* _EXERCISE_: Copy out every one of the following entries word for word, with nothing changed.

============================================================

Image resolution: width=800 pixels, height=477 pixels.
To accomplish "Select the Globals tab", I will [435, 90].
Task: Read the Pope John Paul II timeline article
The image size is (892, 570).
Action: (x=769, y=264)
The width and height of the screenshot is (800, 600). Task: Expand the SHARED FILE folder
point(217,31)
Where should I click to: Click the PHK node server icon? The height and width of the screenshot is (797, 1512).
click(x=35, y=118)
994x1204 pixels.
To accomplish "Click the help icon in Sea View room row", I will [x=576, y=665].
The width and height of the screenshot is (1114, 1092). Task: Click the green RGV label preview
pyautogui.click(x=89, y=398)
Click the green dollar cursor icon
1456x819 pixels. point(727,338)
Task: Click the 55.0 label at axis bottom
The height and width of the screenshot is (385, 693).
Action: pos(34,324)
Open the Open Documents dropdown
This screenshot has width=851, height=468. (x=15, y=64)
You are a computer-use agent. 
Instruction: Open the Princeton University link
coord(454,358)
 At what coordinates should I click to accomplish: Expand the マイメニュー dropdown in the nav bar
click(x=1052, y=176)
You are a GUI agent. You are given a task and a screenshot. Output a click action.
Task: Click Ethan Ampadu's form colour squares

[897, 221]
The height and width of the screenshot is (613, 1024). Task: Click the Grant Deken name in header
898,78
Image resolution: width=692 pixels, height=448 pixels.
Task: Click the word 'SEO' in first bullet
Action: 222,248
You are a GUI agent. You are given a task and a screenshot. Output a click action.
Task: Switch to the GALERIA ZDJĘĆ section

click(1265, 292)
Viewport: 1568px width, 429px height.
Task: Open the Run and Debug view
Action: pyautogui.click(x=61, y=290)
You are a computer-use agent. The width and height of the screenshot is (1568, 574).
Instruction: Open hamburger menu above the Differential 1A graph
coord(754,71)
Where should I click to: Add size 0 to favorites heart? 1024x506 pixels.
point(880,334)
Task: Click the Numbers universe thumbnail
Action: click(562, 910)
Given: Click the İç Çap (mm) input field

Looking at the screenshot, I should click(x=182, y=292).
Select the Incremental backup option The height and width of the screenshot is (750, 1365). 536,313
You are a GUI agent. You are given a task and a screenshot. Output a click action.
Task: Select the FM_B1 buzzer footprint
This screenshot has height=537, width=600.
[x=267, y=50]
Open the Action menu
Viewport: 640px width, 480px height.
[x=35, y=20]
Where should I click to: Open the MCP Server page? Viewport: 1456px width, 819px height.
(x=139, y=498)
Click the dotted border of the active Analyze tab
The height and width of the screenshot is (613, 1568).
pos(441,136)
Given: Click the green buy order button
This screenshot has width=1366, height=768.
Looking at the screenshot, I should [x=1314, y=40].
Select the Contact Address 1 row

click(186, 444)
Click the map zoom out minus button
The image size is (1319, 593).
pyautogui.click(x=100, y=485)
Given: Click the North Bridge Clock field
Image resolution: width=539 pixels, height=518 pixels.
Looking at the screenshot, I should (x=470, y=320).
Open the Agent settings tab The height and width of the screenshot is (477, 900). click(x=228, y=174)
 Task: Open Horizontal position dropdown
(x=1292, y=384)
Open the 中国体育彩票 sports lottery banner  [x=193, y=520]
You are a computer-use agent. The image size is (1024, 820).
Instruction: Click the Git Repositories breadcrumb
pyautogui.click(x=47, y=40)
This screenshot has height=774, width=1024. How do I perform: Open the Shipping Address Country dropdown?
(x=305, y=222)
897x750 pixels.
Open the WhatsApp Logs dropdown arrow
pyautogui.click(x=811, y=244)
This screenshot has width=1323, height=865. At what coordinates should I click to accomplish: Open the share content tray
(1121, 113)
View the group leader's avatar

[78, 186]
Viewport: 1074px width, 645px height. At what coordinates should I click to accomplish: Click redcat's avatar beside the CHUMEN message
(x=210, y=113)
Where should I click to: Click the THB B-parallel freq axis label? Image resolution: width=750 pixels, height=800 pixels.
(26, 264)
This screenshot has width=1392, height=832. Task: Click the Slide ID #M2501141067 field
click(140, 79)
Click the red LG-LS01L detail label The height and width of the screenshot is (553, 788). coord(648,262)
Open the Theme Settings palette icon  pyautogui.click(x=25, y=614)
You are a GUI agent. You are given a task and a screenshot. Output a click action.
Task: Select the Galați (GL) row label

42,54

============================================================

* _RESPONSE_:
Image resolution: width=800 pixels, height=477 pixels.
To accomplish "Select the Globals tab", I will [435, 90].
Task: Read the Pope John Paul II timeline article
The image size is (892, 570).
Action: (x=769, y=264)
The width and height of the screenshot is (800, 600). Task: Expand the SHARED FILE folder
point(217,31)
Where should I click to: Click the PHK node server icon? The height and width of the screenshot is (797, 1512).
click(x=35, y=118)
994x1204 pixels.
To accomplish "Click the help icon in Sea View room row", I will [x=576, y=665].
The width and height of the screenshot is (1114, 1092). Task: Click the green RGV label preview
pyautogui.click(x=89, y=398)
Click the green dollar cursor icon
1456x819 pixels. point(727,338)
Task: Click the 55.0 label at axis bottom
The height and width of the screenshot is (385, 693).
Action: pos(34,324)
Open the Open Documents dropdown
This screenshot has width=851, height=468. (x=15, y=64)
You are a computer-use agent. 
Instruction: Open the Princeton University link
coord(454,358)
 At what coordinates should I click to accomplish: Expand the マイメニュー dropdown in the nav bar
click(x=1052, y=176)
You are a GUI agent. You are given a task and a screenshot. Output a click action.
Task: Click Ethan Ampadu's form colour squares

[897, 221]
The height and width of the screenshot is (613, 1024). Task: Click the Grant Deken name in header
898,78
Image resolution: width=692 pixels, height=448 pixels.
Task: Click the word 'SEO' in first bullet
Action: 222,248
You are a GUI agent. You are given a task and a screenshot. Output a click action.
Task: Switch to the GALERIA ZDJĘĆ section

click(1265, 292)
Viewport: 1568px width, 429px height.
Task: Open the Run and Debug view
Action: pyautogui.click(x=61, y=290)
You are a computer-use agent. The width and height of the screenshot is (1568, 574).
Instruction: Open hamburger menu above the Differential 1A graph
coord(754,71)
Where should I click to: Add size 0 to favorites heart? 1024x506 pixels.
point(880,334)
Task: Click the Numbers universe thumbnail
Action: click(562, 910)
Given: Click the İç Çap (mm) input field

Looking at the screenshot, I should click(x=182, y=292).
Select the Incremental backup option The height and width of the screenshot is (750, 1365). 536,313
You are a GUI agent. You are given a task and a screenshot. Output a click action.
Task: Select the FM_B1 buzzer footprint
This screenshot has height=537, width=600.
[x=267, y=50]
Open the Action menu
Viewport: 640px width, 480px height.
[x=35, y=20]
Where should I click to: Open the MCP Server page? Viewport: 1456px width, 819px height.
(x=139, y=498)
Click the dotted border of the active Analyze tab
The height and width of the screenshot is (613, 1568).
pos(441,136)
Given: Click the green buy order button
This screenshot has width=1366, height=768.
Looking at the screenshot, I should [x=1314, y=40].
Select the Contact Address 1 row

click(186, 444)
Click the map zoom out minus button
The image size is (1319, 593).
pyautogui.click(x=100, y=485)
Given: Click the North Bridge Clock field
Image resolution: width=539 pixels, height=518 pixels.
Looking at the screenshot, I should (x=470, y=320).
Open the Agent settings tab The height and width of the screenshot is (477, 900). click(x=228, y=174)
 Task: Open Horizontal position dropdown
(x=1292, y=384)
Open the 中国体育彩票 sports lottery banner  [x=193, y=520]
You are a computer-use agent. The image size is (1024, 820).
Instruction: Click the Git Repositories breadcrumb
pyautogui.click(x=47, y=40)
This screenshot has height=774, width=1024. How do I perform: Open the Shipping Address Country dropdown?
(x=305, y=222)
897x750 pixels.
Open the WhatsApp Logs dropdown arrow
pyautogui.click(x=811, y=244)
This screenshot has width=1323, height=865. At what coordinates should I click to accomplish: Open the share content tray
(1121, 113)
View the group leader's avatar

[78, 186]
Viewport: 1074px width, 645px height. At what coordinates should I click to accomplish: Click redcat's avatar beside the CHUMEN message
(x=210, y=113)
Where should I click to: Click the THB B-parallel freq axis label? Image resolution: width=750 pixels, height=800 pixels.
(26, 264)
This screenshot has width=1392, height=832. Task: Click the Slide ID #M2501141067 field
click(140, 79)
Click the red LG-LS01L detail label The height and width of the screenshot is (553, 788). coord(648,262)
Open the Theme Settings palette icon  pyautogui.click(x=25, y=614)
You are a GUI agent. You are given a task and a screenshot. Output a click action.
Task: Select the Galați (GL) row label

42,54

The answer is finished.